The indubitably beautiful miniature jeweled eggs were created and designed by the House of Fabergé, led by Peter Carl Fabergé, an infamous craftsman during the final era of imperial Russia. Fabergé personally supervised the manufacturing of every single one between 1885 and 1917, and originally created them especially for the Russian imperial family. The Fabergé company continues to operate as a jeweler today, but the finite number of original Imperial Eggs means that the most famous part of the entire collection was born from Peter Carl's specific designs for the last line of Romanov aristocrats. His work in this collection is world-renowned for its unique artistry, lavishness, value, and association with The Aristocracy and Their Fabergé Eggs. The objects are symbolic of representing a now-defunct royal dynasty that ruled for over three centuries and embody a different fairytale-like age entirely while signifying prestige, affluence, and yet tragedy all intrinsically.
The very first imperial Fabergé egg dates back to 1885, when the Russian Tsar Alexander III, seeing his wife's sadness from being away from her childhood home, commissioned a gift for her. His wife was Empress Maria Feodorovna, and on Easter (this holiday is among the most important celebrations of the Russian-Orthodox ecclesiastical calendar) Maria was delighted with an exquisite jeweled egg, and so it became a tradition that 2 eggs would be made each year as gifts for the wives and mothers of the aristocracy. They soon became the treasures of Imperial Russia and associated with the power of the Romanov family themselves. Thus, in the years that followed, Fabergé exclusively produced a total of 52 Easter gifts and 46 of which survive to this day.

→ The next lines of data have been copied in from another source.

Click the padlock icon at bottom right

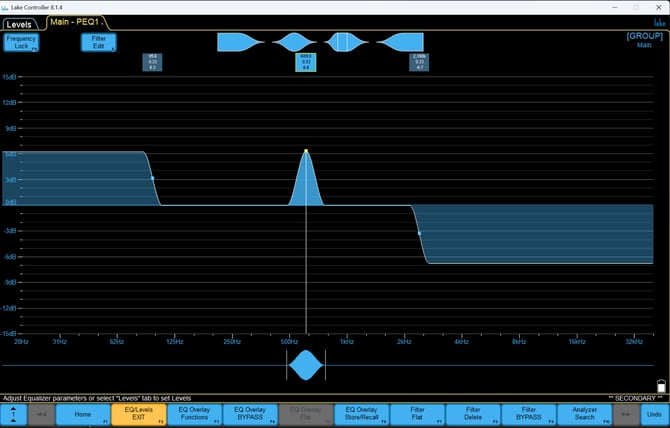coord(660,386)
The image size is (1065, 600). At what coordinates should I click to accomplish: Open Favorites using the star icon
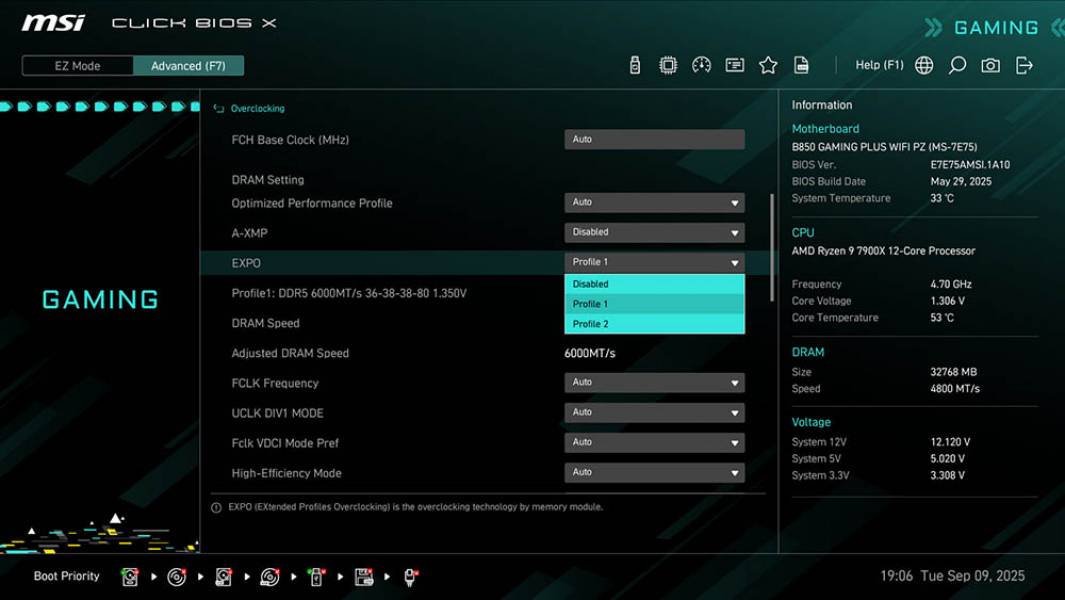(768, 64)
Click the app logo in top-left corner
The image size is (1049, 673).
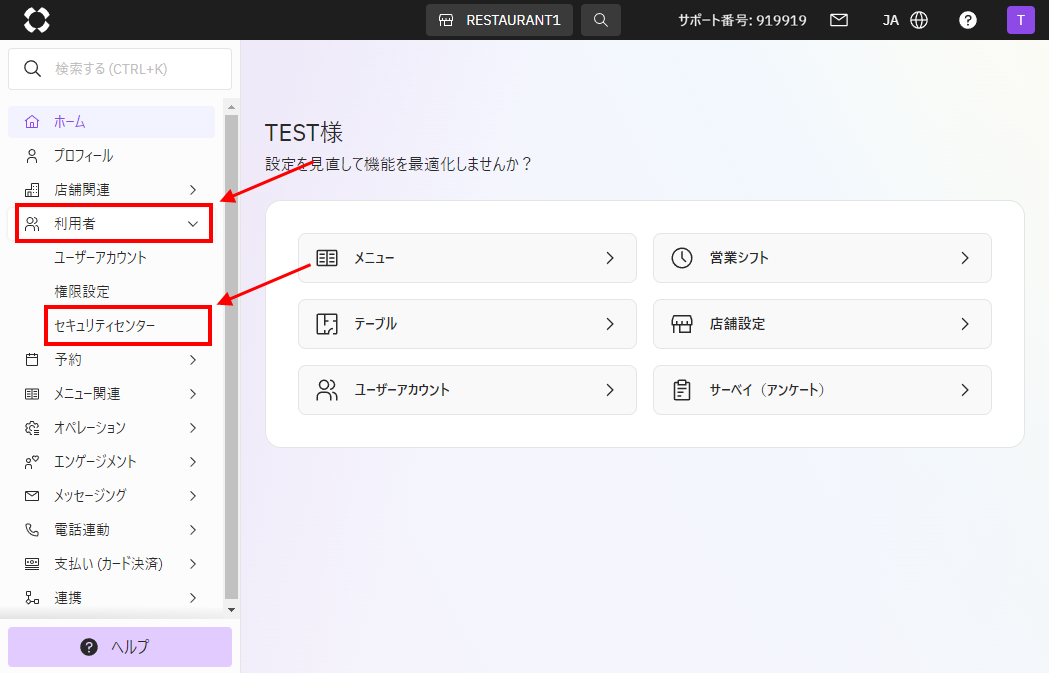tap(36, 20)
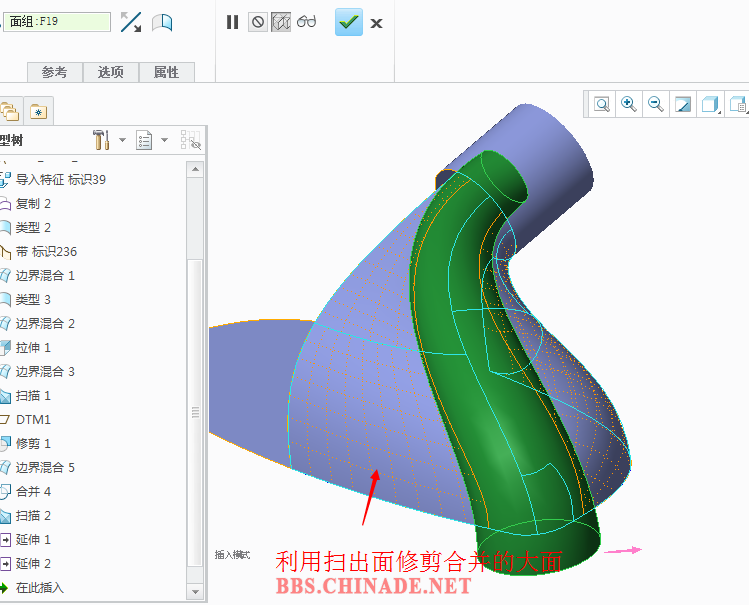
Task: Select 合并 4 feature in the tree
Action: (x=33, y=491)
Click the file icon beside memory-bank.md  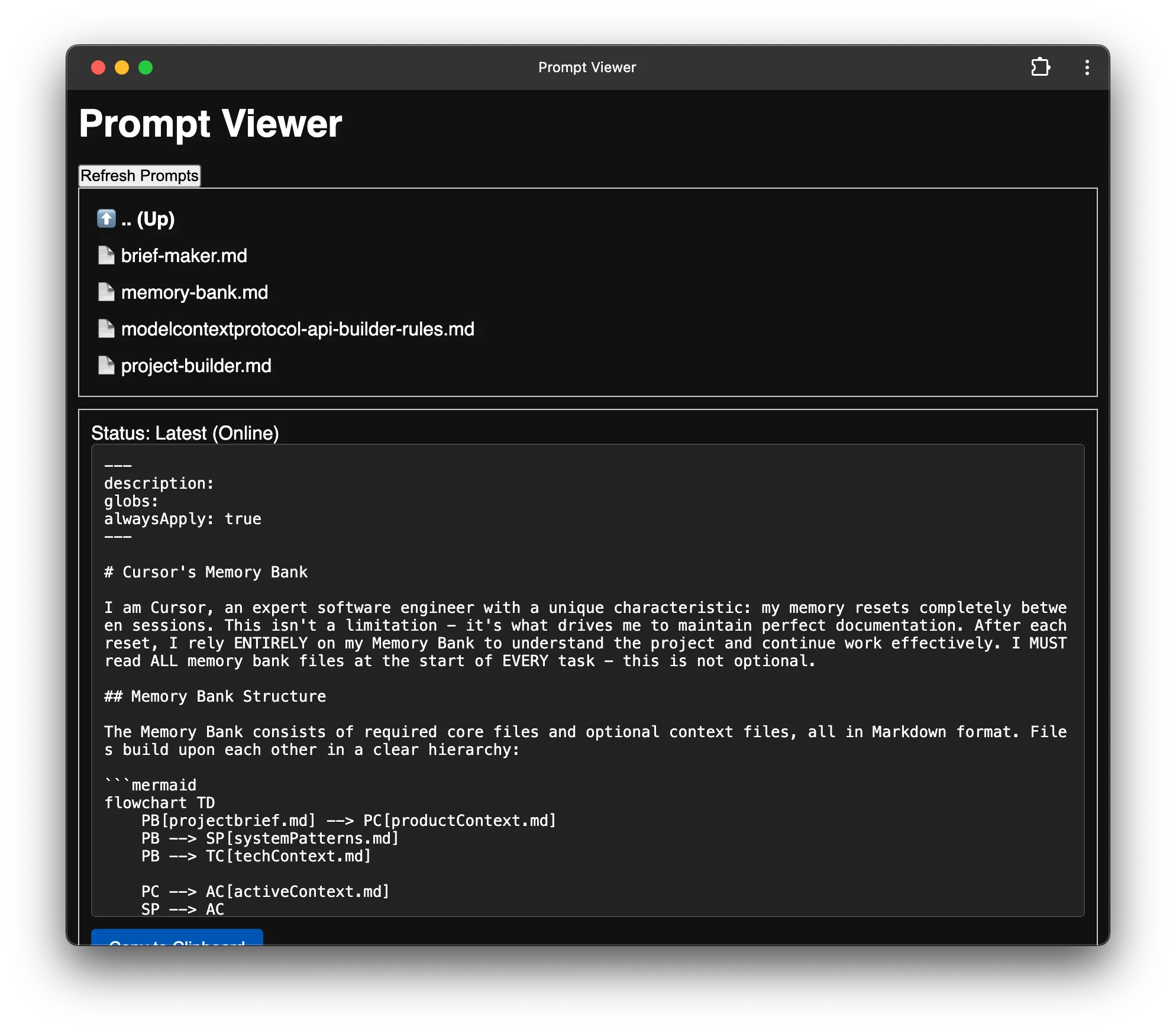pos(106,292)
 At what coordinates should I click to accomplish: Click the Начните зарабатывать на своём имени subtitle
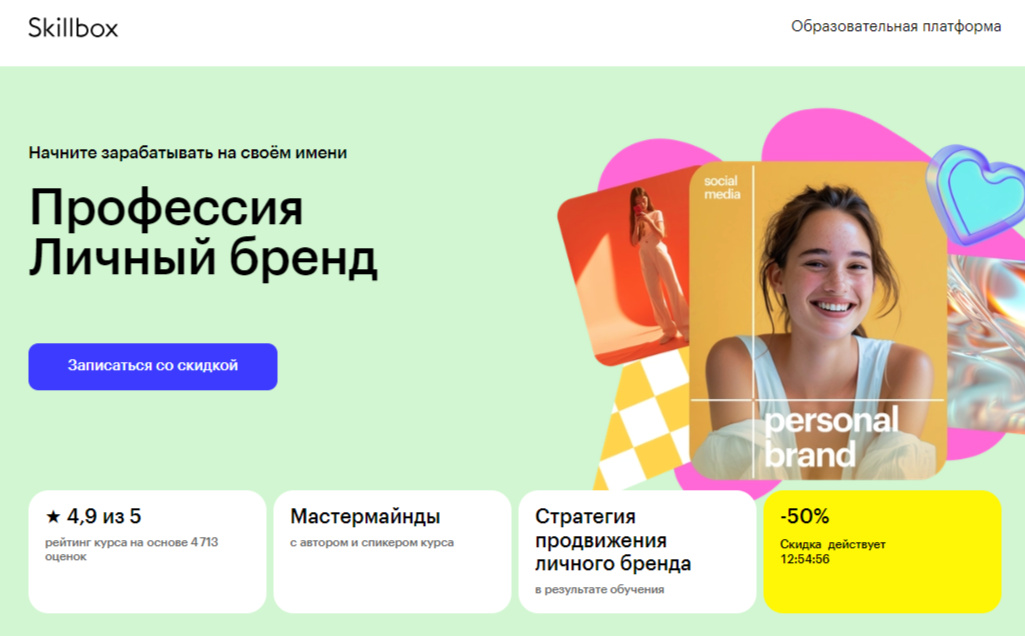(x=188, y=153)

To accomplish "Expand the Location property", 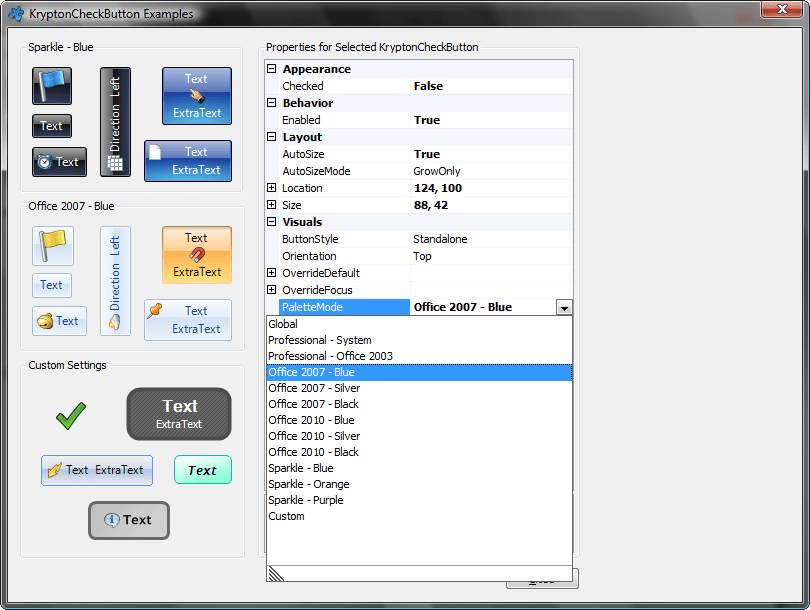I will tap(271, 188).
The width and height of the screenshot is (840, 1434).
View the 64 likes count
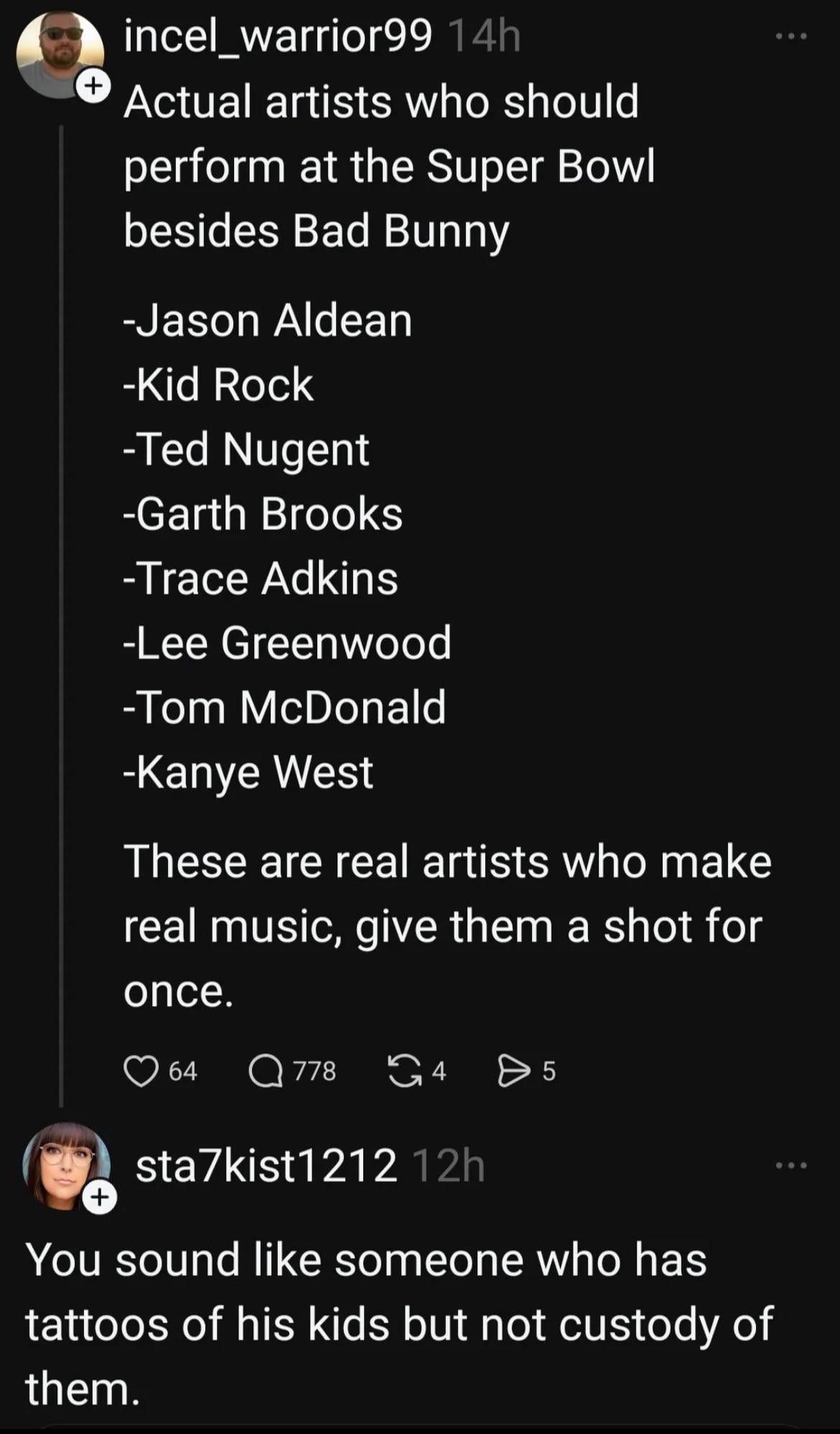(183, 1071)
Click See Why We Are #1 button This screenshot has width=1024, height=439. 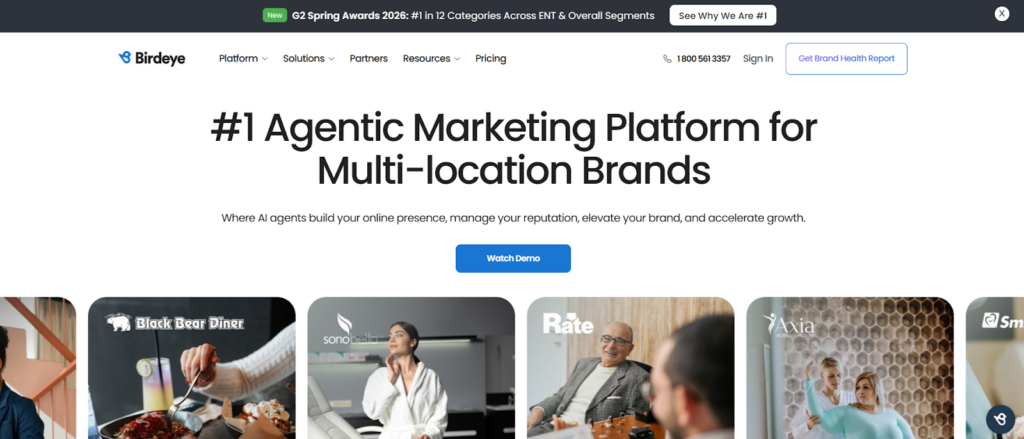coord(723,16)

It was during the aristocracy's rule, that every year Fabergé would reinvent his task by using unexpected materials, new devices, clocks, or automatons shaped like animals. Each egg required the work of various artisans of differing expertise and Fabergé’s eggs were widely regarded as artistically innovative. Each one was unique and made from different materials, from gold to crystal, but always set with precious stones and gems, such as emeralds, pearls, and diamonds. The sizes ranged from three inches to over five inches tall, and could often, but not always, be opened to reveal a surprise.
The collection was dispersed after the fall of the Romanov family during the Russian Revolution and so only ten remain in the Kremlin, eight are still missing and the rest are now scattered around the world. Interestingly, this has created an international Easter egg hunt of sorts for Fabergé egg lovers who have been known to travel the globe to seek out as many eggs as possible.
The interest for Imperial Eggs has not faltered due to a combination of reasons which include, the incredible quality of the work, the sentimental value they held for the Romanov's, the family's dramatic downfall from grace, the mystery of the still-missing eggs, and the high monetary sums they are estimated to be worth today. As such, all of these factors add to the allure and the extravagance of The Aristocracy and Their Fabergé Eggs. Over 100 years later they are still the centerpieces of frequent exhibitions at major museums around the world, ever-present across popular culture and symbols of a more romanticized time.